Entretien avec l'Antidiplomatico
"Le système libéral à l’occidentale a
échoué.
Il faut en tirer les conséquences"
Bruno Guigue
Mercredi 11 novembre 2020
1. Élections présidentielles
américaines. À votre avis, y aura-t-il
une différence avec Trump, si c’est
Biden qui l’emporte ?
Il y aura une
différence de forme, bien sûr, mais le
fond risque d’être à peu près le même.
Le problème, avec Trump, c’est qu’il
tenait un langage de rupture avec
l’impérialisme, mais il le démentait
aussitôt par ses actes avec un aplomb
extraordinaire. Il disait qu’il ne
voulait pas que les États-Unis
continuent à jouer au “gendarme du
monde”. Mais si c’était vraiment son
intention, pourquoi a-t-il maintenu 725
bases militaires à l’étranger ? Pourquoi
a-t-il continué d’infliger des sanctions
économiques à 39 pays ? Si Trump voulait
rompre avec la politique belliciste des
États-Unis, pourquoi a-t-il porté son
budget militaire de 620 à 740 milliards
? Il critiquait le Pentagone côté cour,
mais côté jardin il mangait dans la main
du complexe militaro-industriel. Ses
partisans en Europe disent qu’il n’a
déclenché aucune nouvelle guerre. C’est
vrai. Mais il a affamé le Venezuela,
harcelé Cuba, menacé l’Iran, bombardé la
Syrie et calomnié la Chine. Trump, c’est
le roi de l’esbroufe. Biden, c’est autre
chose. Un démocrate bon teint, pur
produit de l’establishment, qui va
mobiliser le camp occidental contre les
“méchants” avec une rhétorique
droit-de-l’hommiste.
2. Dans ce
contexte, la Chine continuera d’être
“l'ennemi” à affronter ?
Oui, bien sûr.

▶ **LISTE DES ITEMS**:
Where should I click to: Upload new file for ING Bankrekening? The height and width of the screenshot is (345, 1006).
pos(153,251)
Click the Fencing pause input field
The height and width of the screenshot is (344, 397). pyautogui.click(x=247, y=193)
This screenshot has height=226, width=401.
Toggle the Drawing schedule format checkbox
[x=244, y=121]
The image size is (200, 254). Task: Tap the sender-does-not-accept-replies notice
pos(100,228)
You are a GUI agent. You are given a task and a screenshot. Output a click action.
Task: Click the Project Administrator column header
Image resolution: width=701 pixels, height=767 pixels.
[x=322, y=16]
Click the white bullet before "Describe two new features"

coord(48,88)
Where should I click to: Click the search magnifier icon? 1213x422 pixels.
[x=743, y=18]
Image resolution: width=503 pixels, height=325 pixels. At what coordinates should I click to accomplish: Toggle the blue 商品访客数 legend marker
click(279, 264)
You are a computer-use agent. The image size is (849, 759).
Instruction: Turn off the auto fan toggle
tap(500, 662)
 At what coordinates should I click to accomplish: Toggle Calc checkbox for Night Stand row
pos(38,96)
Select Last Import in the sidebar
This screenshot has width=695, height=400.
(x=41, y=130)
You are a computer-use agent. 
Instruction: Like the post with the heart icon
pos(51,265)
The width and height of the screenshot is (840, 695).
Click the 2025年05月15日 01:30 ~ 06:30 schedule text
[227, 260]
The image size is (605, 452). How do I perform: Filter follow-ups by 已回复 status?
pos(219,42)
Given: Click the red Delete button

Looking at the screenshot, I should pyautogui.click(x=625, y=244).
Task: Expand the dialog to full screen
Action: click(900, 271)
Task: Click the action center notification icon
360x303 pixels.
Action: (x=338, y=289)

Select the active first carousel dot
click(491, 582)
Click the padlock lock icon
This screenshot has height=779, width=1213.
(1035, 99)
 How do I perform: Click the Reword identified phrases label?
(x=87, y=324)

▶ **CONSIGNE**: Recopiez le passage de l'entretien qui va de "Bruno Guigue" à "qui l’emporte ?", bornes incluses, en substituant "l'ancien président" à "Trump".

▶ **RÉPONSE**:
Bruno Guigue
Mercredi 11 novembre 2020
1. Élections présidentielles
américaines. À votre avis, y aura-t-il
une différence avec l'ancien président, si c’est
Biden qui l’emporte ?